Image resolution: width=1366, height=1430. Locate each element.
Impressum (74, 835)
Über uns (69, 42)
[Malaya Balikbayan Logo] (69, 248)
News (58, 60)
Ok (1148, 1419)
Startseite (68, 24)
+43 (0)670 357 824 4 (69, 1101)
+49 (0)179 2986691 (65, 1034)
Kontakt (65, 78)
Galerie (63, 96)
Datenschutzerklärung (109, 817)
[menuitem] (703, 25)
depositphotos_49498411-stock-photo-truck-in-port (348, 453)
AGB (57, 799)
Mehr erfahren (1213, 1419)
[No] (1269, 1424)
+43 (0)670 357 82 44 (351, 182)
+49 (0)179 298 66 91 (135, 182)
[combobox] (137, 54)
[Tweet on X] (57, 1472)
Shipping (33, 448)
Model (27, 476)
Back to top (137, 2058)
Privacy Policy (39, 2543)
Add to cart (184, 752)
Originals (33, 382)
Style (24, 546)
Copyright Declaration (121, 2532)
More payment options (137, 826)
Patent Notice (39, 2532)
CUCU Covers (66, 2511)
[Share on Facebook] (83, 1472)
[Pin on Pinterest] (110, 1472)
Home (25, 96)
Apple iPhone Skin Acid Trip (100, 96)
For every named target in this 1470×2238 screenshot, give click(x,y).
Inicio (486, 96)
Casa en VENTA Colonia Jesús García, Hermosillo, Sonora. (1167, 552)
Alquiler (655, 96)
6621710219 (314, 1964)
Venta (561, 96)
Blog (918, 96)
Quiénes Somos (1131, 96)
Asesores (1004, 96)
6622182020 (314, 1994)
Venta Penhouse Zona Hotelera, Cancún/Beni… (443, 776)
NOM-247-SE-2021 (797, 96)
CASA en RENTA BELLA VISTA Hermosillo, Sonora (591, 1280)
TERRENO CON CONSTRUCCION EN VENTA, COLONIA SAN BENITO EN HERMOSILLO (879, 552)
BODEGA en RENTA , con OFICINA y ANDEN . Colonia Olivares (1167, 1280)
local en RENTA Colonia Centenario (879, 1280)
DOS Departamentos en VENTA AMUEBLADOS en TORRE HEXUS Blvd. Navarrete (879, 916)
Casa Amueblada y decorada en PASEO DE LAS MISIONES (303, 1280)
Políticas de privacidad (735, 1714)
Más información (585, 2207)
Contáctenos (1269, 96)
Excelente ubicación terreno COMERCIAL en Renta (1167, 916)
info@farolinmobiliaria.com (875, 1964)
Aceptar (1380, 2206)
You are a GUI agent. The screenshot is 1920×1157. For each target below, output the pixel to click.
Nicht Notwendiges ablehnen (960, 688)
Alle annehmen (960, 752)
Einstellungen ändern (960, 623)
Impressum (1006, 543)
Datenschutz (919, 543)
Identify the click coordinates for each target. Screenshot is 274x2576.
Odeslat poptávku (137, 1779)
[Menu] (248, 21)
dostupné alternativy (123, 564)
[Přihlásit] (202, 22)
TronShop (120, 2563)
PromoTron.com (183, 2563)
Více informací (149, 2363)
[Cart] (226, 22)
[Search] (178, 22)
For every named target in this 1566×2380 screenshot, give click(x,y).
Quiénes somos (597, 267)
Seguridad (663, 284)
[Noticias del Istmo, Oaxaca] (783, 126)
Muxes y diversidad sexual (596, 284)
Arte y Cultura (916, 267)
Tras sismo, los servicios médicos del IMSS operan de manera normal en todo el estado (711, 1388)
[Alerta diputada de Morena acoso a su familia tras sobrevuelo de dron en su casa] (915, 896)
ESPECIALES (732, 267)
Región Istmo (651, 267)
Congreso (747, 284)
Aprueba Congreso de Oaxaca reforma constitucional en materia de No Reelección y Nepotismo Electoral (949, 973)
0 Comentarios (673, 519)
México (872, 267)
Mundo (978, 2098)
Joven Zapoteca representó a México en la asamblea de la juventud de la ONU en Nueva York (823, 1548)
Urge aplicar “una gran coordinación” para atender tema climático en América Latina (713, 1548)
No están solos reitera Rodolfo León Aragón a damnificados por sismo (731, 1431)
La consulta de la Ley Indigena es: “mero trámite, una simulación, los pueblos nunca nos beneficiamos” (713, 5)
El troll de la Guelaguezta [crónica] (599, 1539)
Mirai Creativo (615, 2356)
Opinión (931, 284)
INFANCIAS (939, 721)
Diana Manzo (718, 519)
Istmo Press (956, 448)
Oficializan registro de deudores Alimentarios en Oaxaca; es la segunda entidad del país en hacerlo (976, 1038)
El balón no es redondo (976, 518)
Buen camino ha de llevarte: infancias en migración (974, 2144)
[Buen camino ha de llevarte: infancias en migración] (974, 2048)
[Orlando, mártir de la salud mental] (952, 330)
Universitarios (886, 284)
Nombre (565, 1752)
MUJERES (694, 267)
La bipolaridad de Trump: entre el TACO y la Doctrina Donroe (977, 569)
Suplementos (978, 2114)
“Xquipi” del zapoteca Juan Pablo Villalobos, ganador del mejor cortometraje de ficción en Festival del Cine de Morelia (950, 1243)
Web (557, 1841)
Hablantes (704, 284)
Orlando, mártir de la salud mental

*Your goal*.
All lines above holding the word "Buen" make up the answer; copy each one.

*Task solution*.
Buen camino ha de llevarte: infancias en migración (974, 2144)
[Buen camino ha de llevarte: infancias en migración] (974, 2048)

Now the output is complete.